- [SUPPLIED ENTRIES]:

-*-*-

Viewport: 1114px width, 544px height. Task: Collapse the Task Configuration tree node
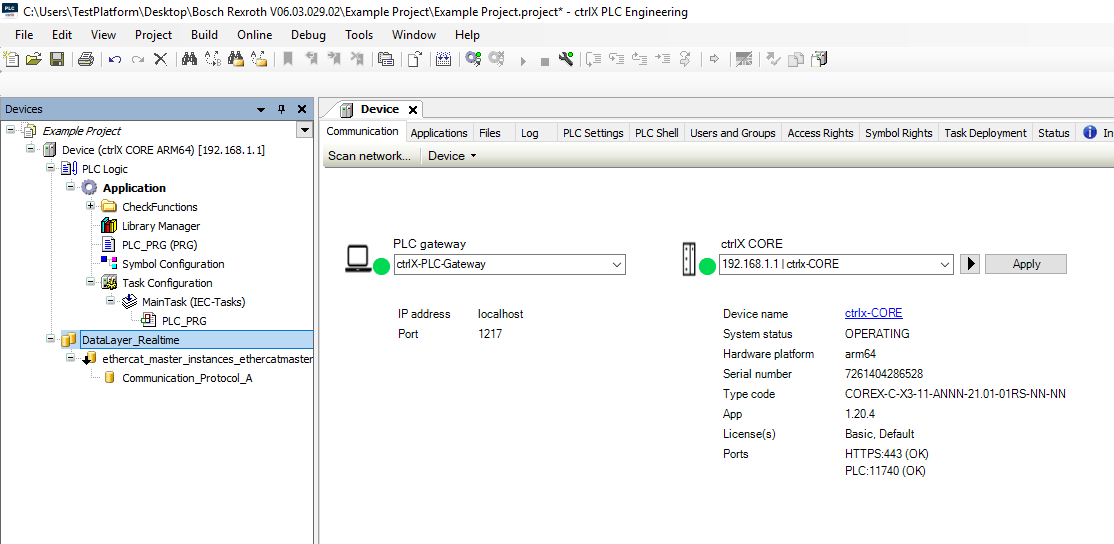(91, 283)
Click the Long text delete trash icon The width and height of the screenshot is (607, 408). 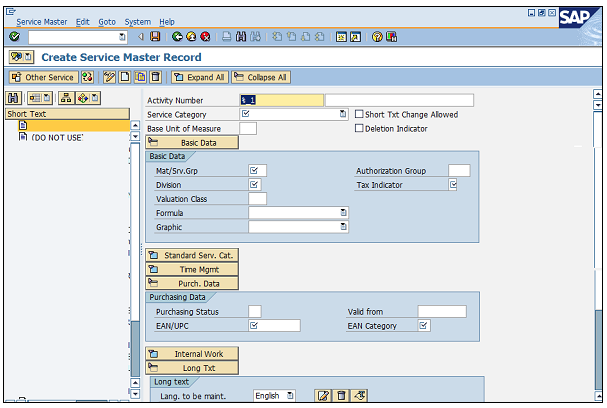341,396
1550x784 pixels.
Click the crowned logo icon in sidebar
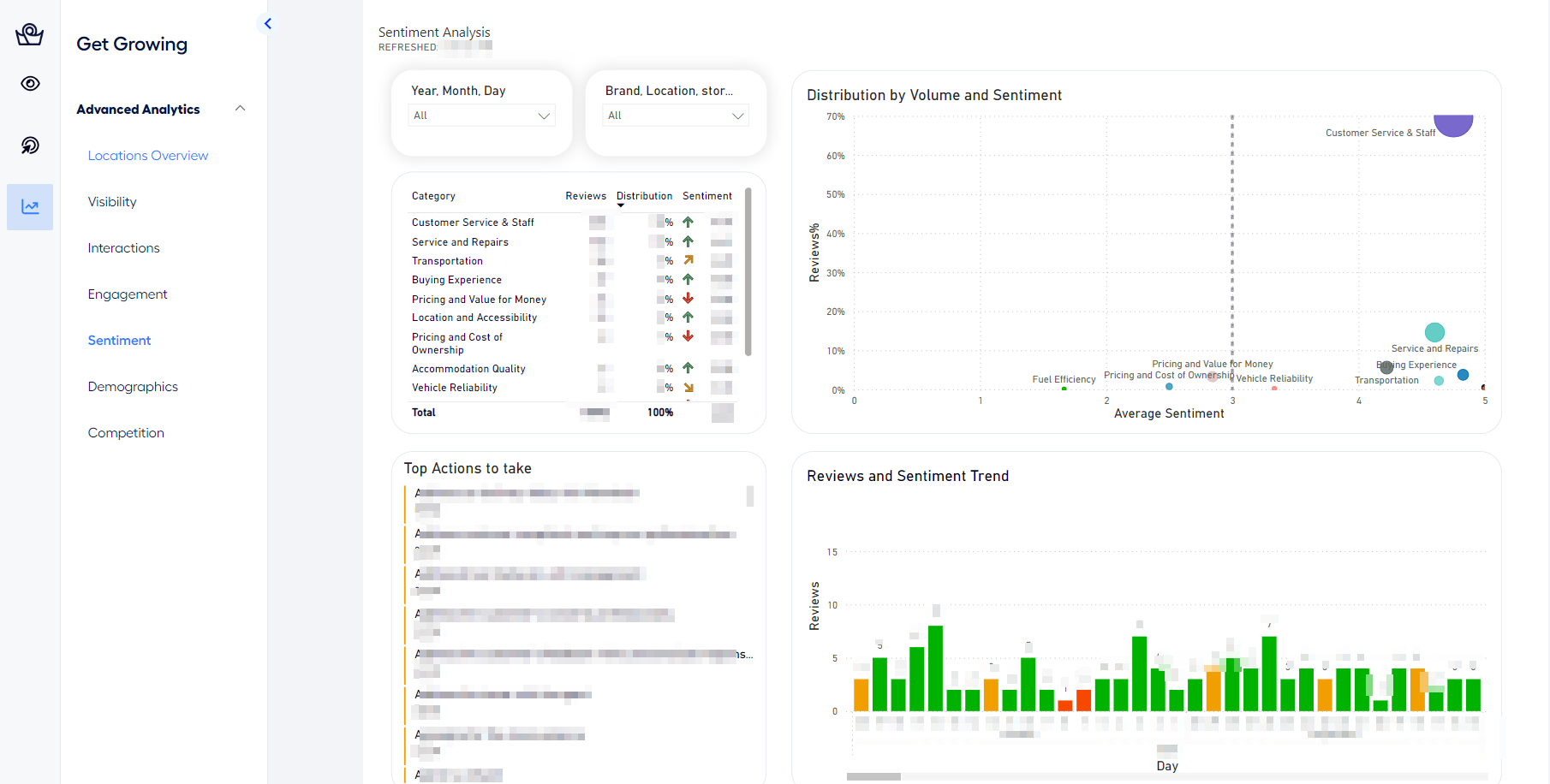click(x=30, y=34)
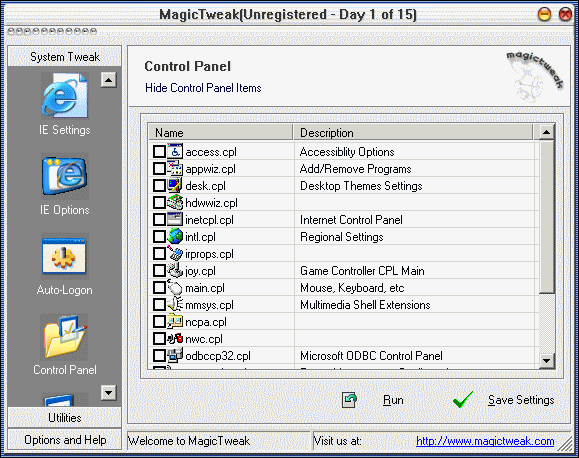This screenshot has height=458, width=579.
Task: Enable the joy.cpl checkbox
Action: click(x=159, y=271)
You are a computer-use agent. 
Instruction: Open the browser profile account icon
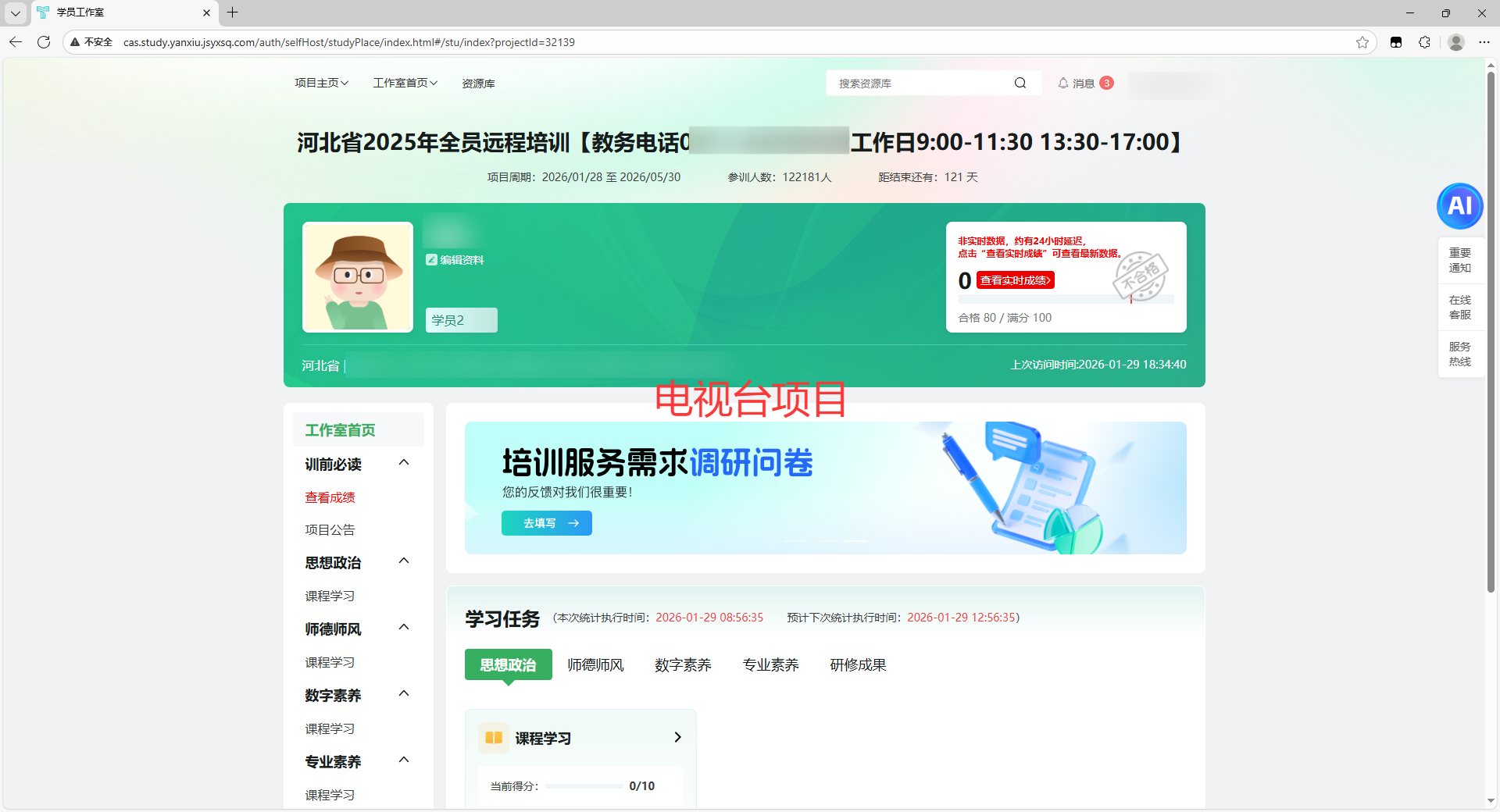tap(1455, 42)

-*-*-

Starting at the line that contains "You are a computer-use agent." and ending with the last line of the material, lay out those lines as a JSON list of strings, one string per line. Omit blank lines and leave the pictures out.

[
  "You are a computer-use agent. ",
  "Instruction: Open the browser profile account icon",
  "tap(1455, 42)"
]